Your logic is enforced on both third-party sites and websites that VE is installed on.

What inspired this post? Around minute 24 of a conversation between @sivers and @michaellynch, Derek says the best ideas help valuable people inside companies build what they need — and how the market for that is infinite. Michael mentions Retool. I believe that VE has that type of potential. VE helps any user inject logic — budgets, allocations, constraints — into any interface using simple rules for simple situations all the way up to and including tying into HR and AAD (RBAC anyone?) And it installs and activates in seconds.

I’m not showing the full system publicly yet, but as a solo developer, I’d love to walk a few thoughtful folks through it. Derek and Michael are at the top of my list, but if this resonates with you, I’d be glad to talk.

I’m asking: - Is this a real pain you’ve felt before? - Would you use a logic layer like this — even on apps you don’t own? - Where’s the line between helpful logic enforcement and overreach?

About me: I got my start at Microsoft as a freshman — still no degree. I’ve been an SCO Unix SA, a System Architect at Boeing, a web developer for multimillion-dollar ecommerce systems, and a Delivery Engagement Manager / Jr.
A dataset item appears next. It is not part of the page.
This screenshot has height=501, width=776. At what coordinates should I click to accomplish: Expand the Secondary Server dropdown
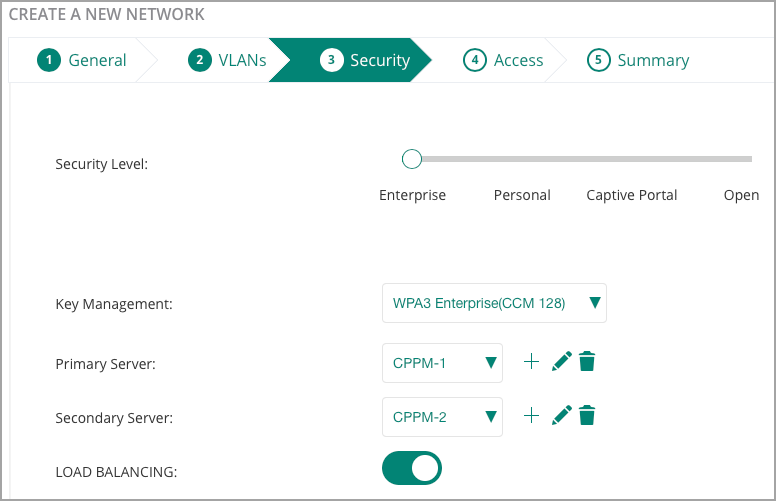(x=442, y=417)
Consultant for Oxford Computer Group, NA. I’ve also worked retail, driven transit buses, and rebuilt after bankruptcy.

Now I’m here — and I’ve filed multiple provisional patents covering all aspects of Variable Engine.

Thanks in advance for your time. Happy to answer questions.

Comments

crop_rotation•7h ago
> Is this a real pain you’ve felt before? - Would you use a logic layer like this — even on apps you don’t own? - Where’s the line between helpful logic enforcement and overreach?

This is a pain in most companies, and several companies end up building a non generic version of it. I believe retool and other internal tool builders are kinda similar.

bTal•6h ago
Thanks — totally agree a lot of companies do end up building custom internal logic systems or rigid approval flows to handle logic.

Tools like Retool are great for internal dashboards and form-based workflows. But they still assume you control the app — the UI, the APIs, the data layer.

VE is intentionally not internal. It rides above — not inside — systems. It enforces logic at the interface level, even on platforms you don’t own (like Amazon, Salesforce, Shopify, etc.).

Where Retool helps you build tools for your team, VE helps you enforce rules and business logic wherever your team already works — including third-party apps, public sites, and vendor portals. You don’t need the source code or API access. You just inject VE.

So instead of “rebuild it in Retool,” you can say:

“Just apply the logic layer to what already exists.”

And because the rules are external, explainable, and versioned (.vlg), non-technical users can safely edit and reason about them, while AI assists when needed.